Public Talk Event: Dialog of Neuroscience and Art

Last weekend, there held an international symposium in our university. It was the First International Symposium on Multidisciplinary Neuroscience:
Part I : Advancement of research on the premotor and prefrontal cortex 
Part II : From cell/developmental biology to neuroscience (2nd Tohoku-UCL symposium) 

One of the keynote lectures was done by Prof. Semir Zeki in University College of London, an authority in  the field of visual cognition as well as of neuroesthetics. His books "Inner Vision" and "Balthus ou la  Wuete de L'essentiel" is translated into Japanese. Therefore, on January 21st, we held a public event, a talk by Prof. Zeki and dialog of Prof. Zeki and Mr. Tatsuo Miyajima, a modern artist as well as Vice Dean of Tohoku University of Art and Design. More than 200 people were fascinated with Prof. Zeki's talk and enjoyed thrilling conversation between Prof. Zeki and Mr. Miyajima. I served as a moderator for the hole event. 

The essence of Prof. Zeki's talk was "we see not with our eyes, but with our brain". He also mentioned that beauty is within relationship among artist, art, and audience. This concept is the same as what Miyajima says like "Art in you". Contrary to Balthus, Miyajima has read Zeki's book prior to the event, and made critical questions that deepened their conversation. I sometimes made interruption to break down difficult terms etc for the audience. Prof. Zeki also asked Miyajima like "when you feel your piece of art become perfect?", and Miyajima replied like "I feel the right timing, don't know why, nor when it comes". 
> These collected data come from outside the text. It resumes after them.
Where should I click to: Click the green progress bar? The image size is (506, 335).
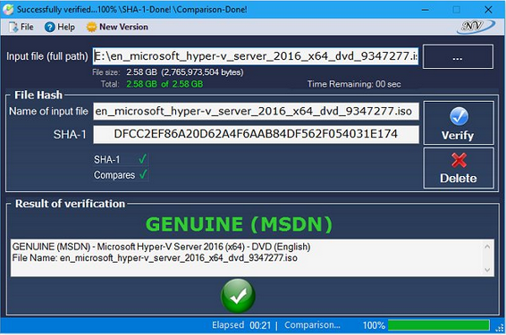(x=439, y=325)
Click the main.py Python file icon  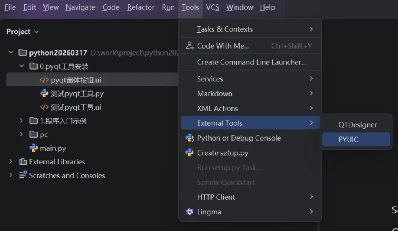[34, 148]
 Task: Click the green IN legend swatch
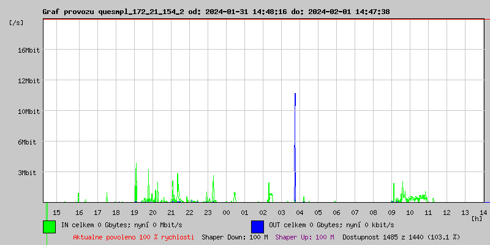pyautogui.click(x=49, y=226)
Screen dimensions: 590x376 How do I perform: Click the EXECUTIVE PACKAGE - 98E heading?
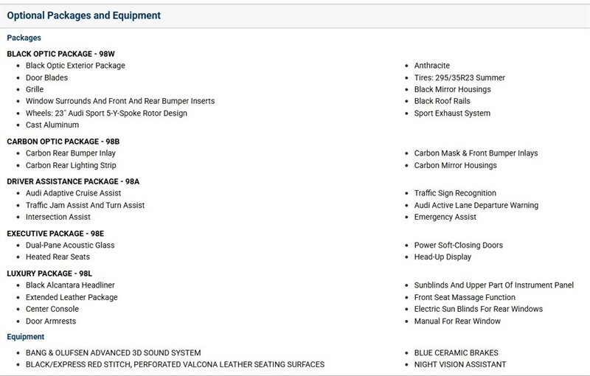tap(55, 233)

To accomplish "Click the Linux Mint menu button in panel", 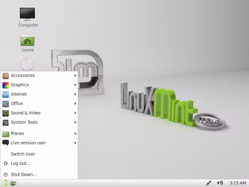I will point(5,183).
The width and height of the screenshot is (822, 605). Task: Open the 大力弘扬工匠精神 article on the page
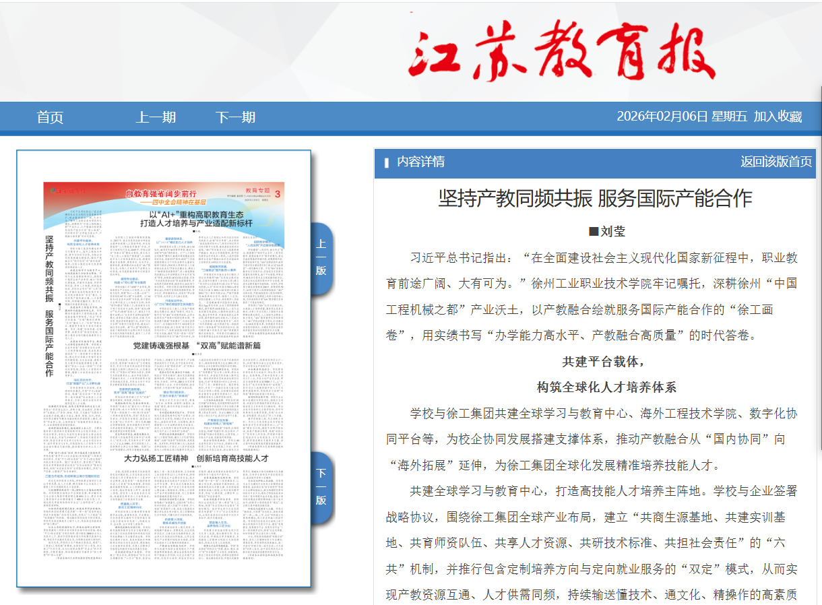(x=196, y=457)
At the dinner the day before the event, I told Semir about the key concept to understand Japanese culture, especially art. There are three essentials, asymmetry, transition of the time, and imperfect, in Japanese art, craft, and design. I think these issues are rather "top down" concept, not "bottom up", or innate sense. 

We Japanese appreciate "asymmetrical" beauty, which is expressed even in the gate of the shrine. The right and left gateposts look like the same, but they are slightly different in the diameter; the right one with the shrine at your back is always a bit thicker. 
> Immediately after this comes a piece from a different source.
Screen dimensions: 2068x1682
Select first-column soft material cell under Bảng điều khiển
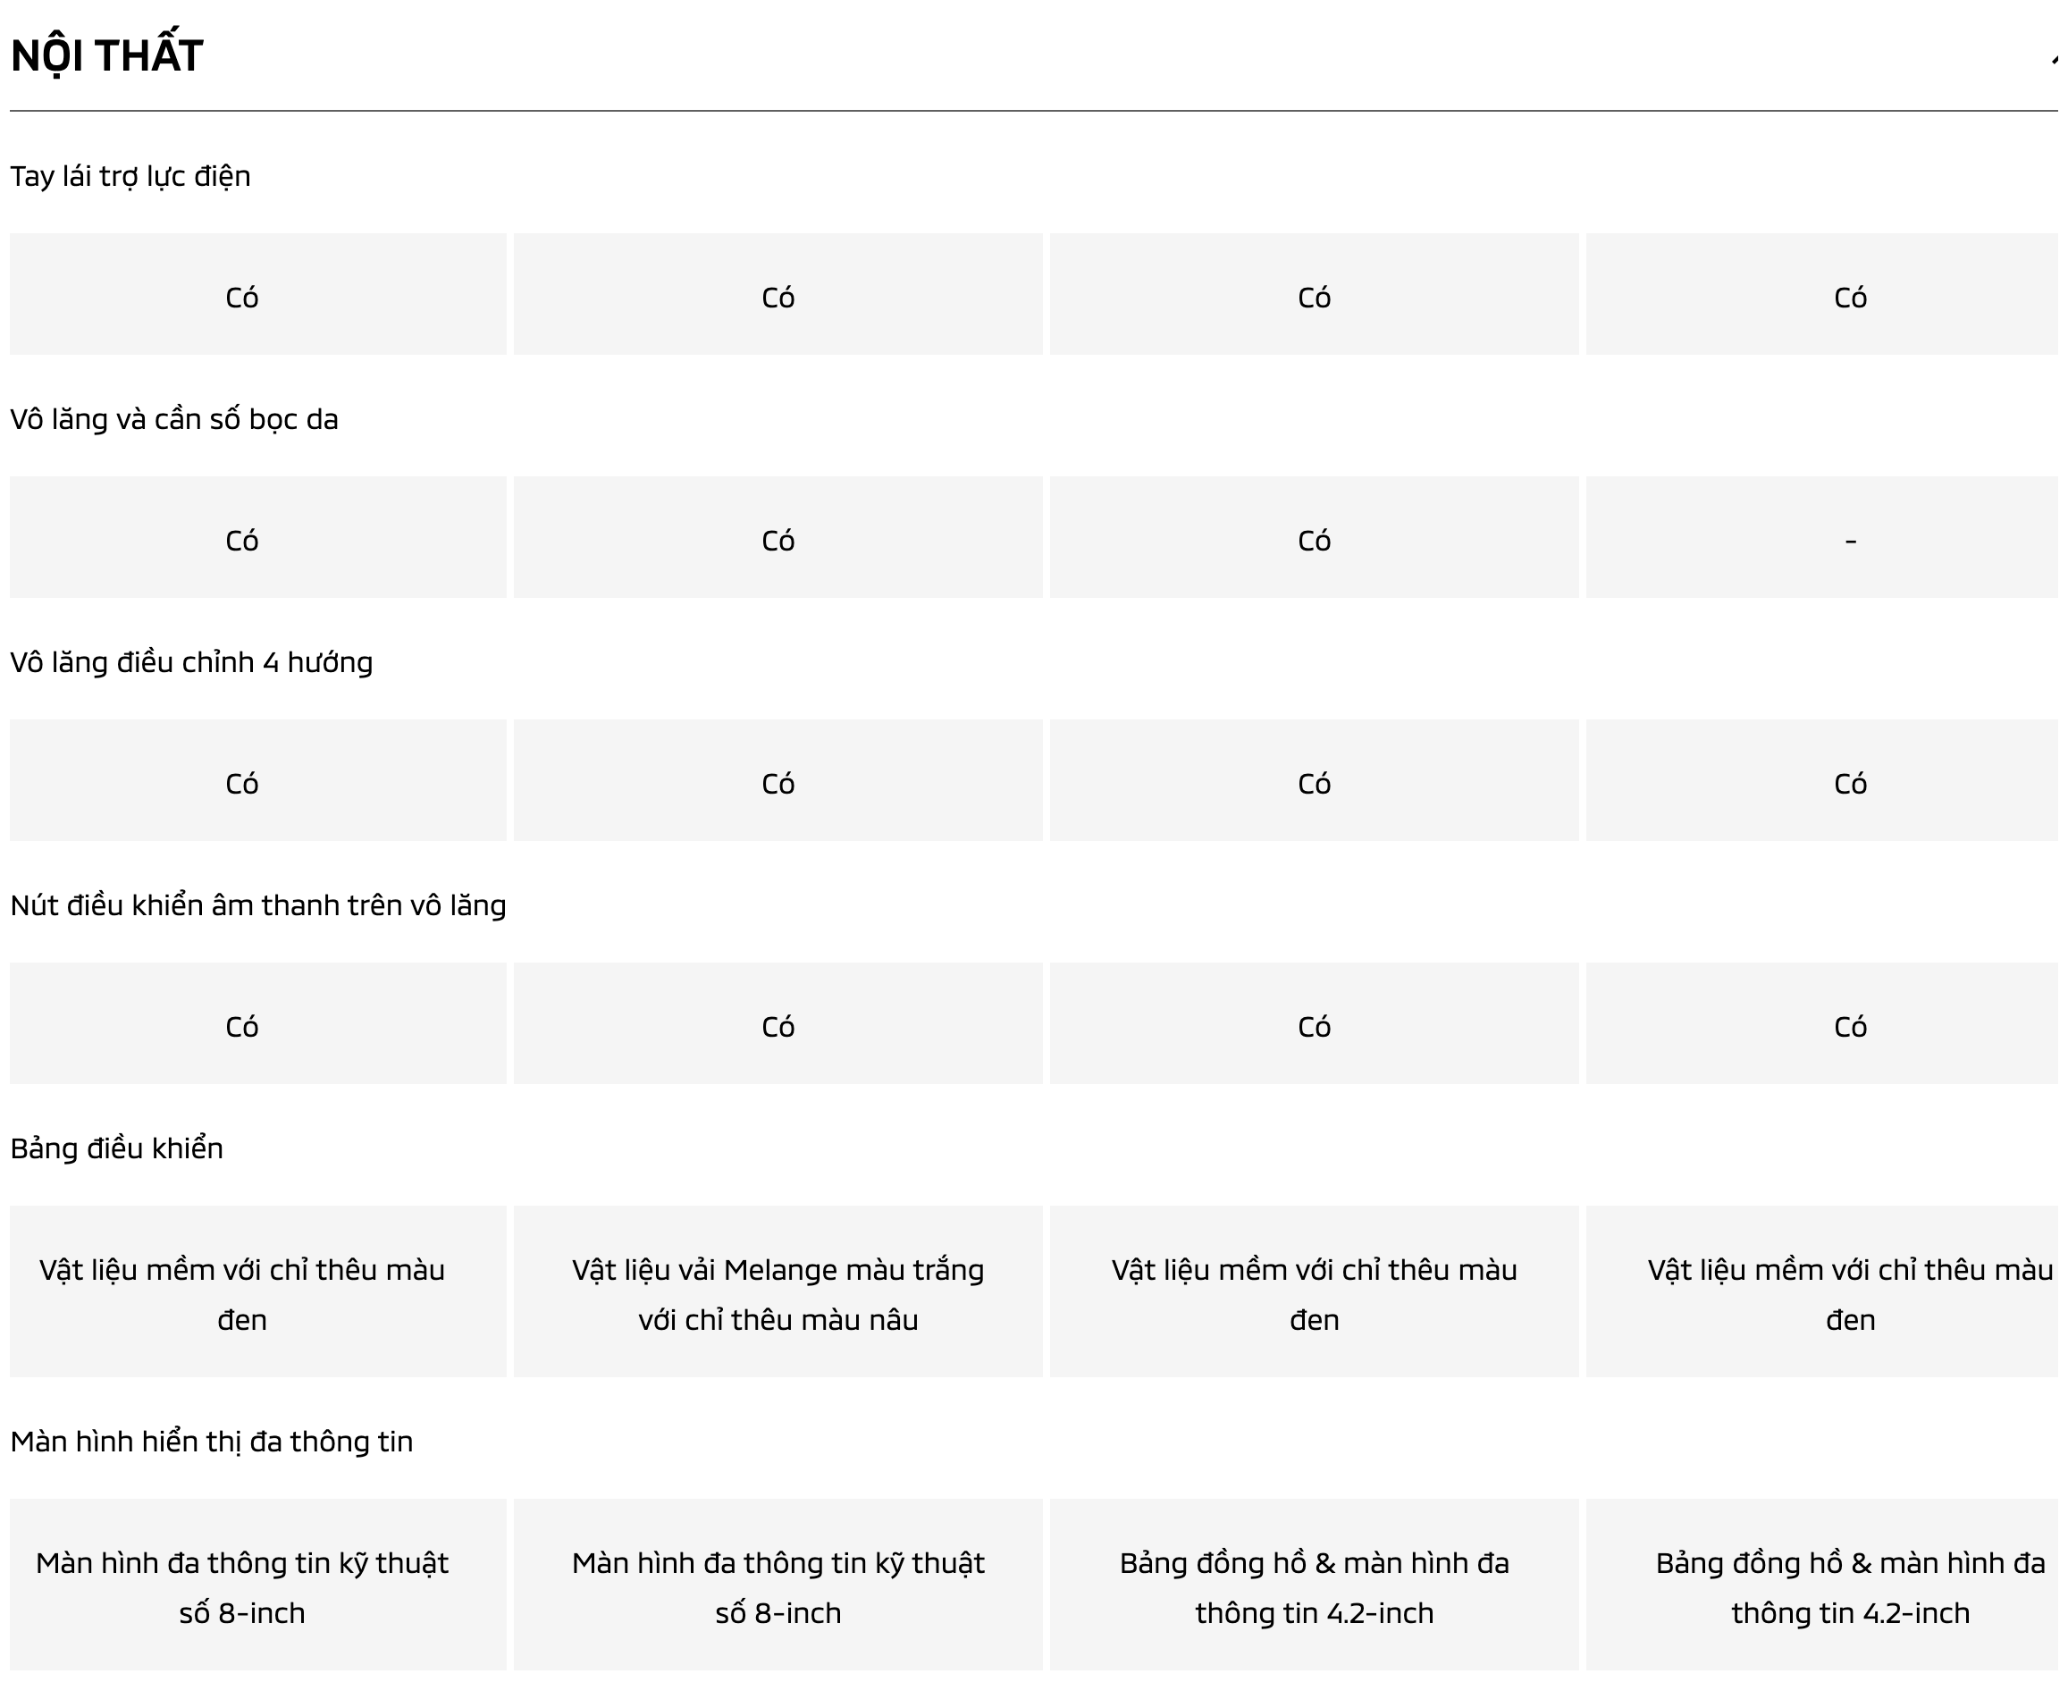coord(242,1293)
A Japanese painting is not drawn to cut a scene at certain time point. It rather expresses the transition of the scene changing according time. Usually, the scene transits from right to left. 
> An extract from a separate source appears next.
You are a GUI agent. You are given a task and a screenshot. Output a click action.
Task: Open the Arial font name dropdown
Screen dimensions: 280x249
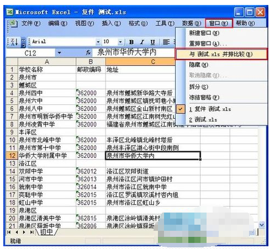click(x=98, y=42)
Japanese people like "imperfect" items. The moon on the fourteenth or sixteenth night is more appreciate than the full moon. Cherry blossoms are felt even beautiful when they are in advance because we look forward their full stage, or when they start to fallen away because we heartrendingly recall their full stage. Broken and fixed tea bowls have their original beauty, we say, and they are so much admired.

Semir pointed out that Japanese culture respects "blankness". Yes, it is true. And such "blank" area in a painting leaves the audience to imagine, with some emotional feelings such as anxiousness or hope.

I also did interview with Semir just before the public talk. It was about Paul Klee because there will be an exhibition of Paul Klee from March in Kyoto and from May in Tokyo. This will be an article in a magazine and on web. 

Overall, it was a thrilling evening, and we also enjoyed chatting over Sushi dinner.




Tuesday 4 January 2011

Accident on an icy road

Yesterday, I fell down on the icy road when I came back from the lab. I was thinking about future experiments and research in my lab so that I was not sure what happened, then I saw the ground had come nearer, and next I felt my cheek became swelling so quickly. I guess some relatively thick artery had broken other than a severe scratch. Then I realized my glasses are also broken...

What shall I do...

I was going to visit a house of my friend living neighborhood after fetching a box of chocolate. I called her about the accident, which prevented me from visiting.

Then I went to an eye-glass shop to fix plastic lenses (fortunately, they are not broken!) to a new frame. So, everything seems to be not the worst. My brain, my arms, my legs, all are fine and functional, except my bad appearance on my face!

Monday 3 January 2011

Happy New Year!

Went to First Night Event in Boston. Actually, I just browsed Ice Statues in Copley and Boston Common in the evening, so in that sense it was not Fist Night (over midnight of January the 1st). Anyway, Happy New Year from Cambridge, MA!